Hormis le Jobbik, clairement raciste envers les Roms, tous ces partis populistes ont en commun de ne plus mettre en avant les thèmes classiques de l’extrême droite comme l’anti­sémitisme, la défense de la chrétienté occidentale, l’opposition à l’avortement et à l’homosexualité, etc., et même de prendre la défense des faibles, ce qui n’était assurément pas une caractéristique de leur idéologie qui glorifiait la force et la virilité. Mais ces thèmes n’ont pas disparu des convictions de nombre de militants, même si leurs leaders condamnent leurs propos publics racistes et xénophobes et leur demandent de veiller à leur façon de s’habiller afin d’éviter de rappeler le temps du nazisme en arborant des insignes ou médailles de sinistre mémoire. 

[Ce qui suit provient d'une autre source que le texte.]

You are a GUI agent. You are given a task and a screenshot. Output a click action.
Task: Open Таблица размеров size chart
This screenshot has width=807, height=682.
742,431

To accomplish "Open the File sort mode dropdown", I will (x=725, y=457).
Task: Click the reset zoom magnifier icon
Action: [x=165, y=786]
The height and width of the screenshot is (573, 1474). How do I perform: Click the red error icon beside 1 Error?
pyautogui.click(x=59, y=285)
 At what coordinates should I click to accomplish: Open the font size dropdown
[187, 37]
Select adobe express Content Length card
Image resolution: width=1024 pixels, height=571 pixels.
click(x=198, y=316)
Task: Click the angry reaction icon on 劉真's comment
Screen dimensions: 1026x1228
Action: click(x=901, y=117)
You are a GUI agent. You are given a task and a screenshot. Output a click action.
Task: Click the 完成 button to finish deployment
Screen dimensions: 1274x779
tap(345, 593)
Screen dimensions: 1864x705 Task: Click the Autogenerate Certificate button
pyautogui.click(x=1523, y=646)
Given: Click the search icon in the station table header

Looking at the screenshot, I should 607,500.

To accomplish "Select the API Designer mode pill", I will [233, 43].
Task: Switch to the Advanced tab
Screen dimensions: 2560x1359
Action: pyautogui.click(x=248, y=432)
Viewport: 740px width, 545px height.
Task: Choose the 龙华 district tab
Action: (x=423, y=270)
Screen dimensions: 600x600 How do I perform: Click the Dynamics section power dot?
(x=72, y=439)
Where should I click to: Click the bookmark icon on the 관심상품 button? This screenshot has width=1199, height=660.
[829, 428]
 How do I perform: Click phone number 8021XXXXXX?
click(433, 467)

Si la question du chômage et de l’austérité imposée est un facteur incontestable de cette poussée nationaliste et populiste, elle ne peut donc suffire à l’expliquer dans des pays où ces problèmes ne se posent pas ou faiblement. C’est pourquoi il est nécessaire d’y regarder de plus près.

Dans le cas de la Hongrie, c’est un passé qui ne passe pas. Cette exacerbation nationaliste s’explique par un attachement sourcilleux à la souveraineté nationale, contrecoup de la tragédie du traité du Trianon (1920) qui fit perdre à la Hongrie les deux tiers de son territoire et plus de la moitié de sa ­population. Un peuple se remet mal d’un tel traumatisme. Or de nombreux Hongrois estiment que leur souveraineté est mise à mal par certaines politiques de l’Union européenne (UE). Sûr du soutien de la majorité des Hongrois, le Premier ministre Viktor Orban n’hésite pas à défier l’UE en faisant voter des lois ­incompatibles avec la législation communautaire : loi qui limite la liberté de la presse, loi sur les cultes religieux, loi électorale qui permet aux Hongrois des États voisins de voter pour les listes de partis.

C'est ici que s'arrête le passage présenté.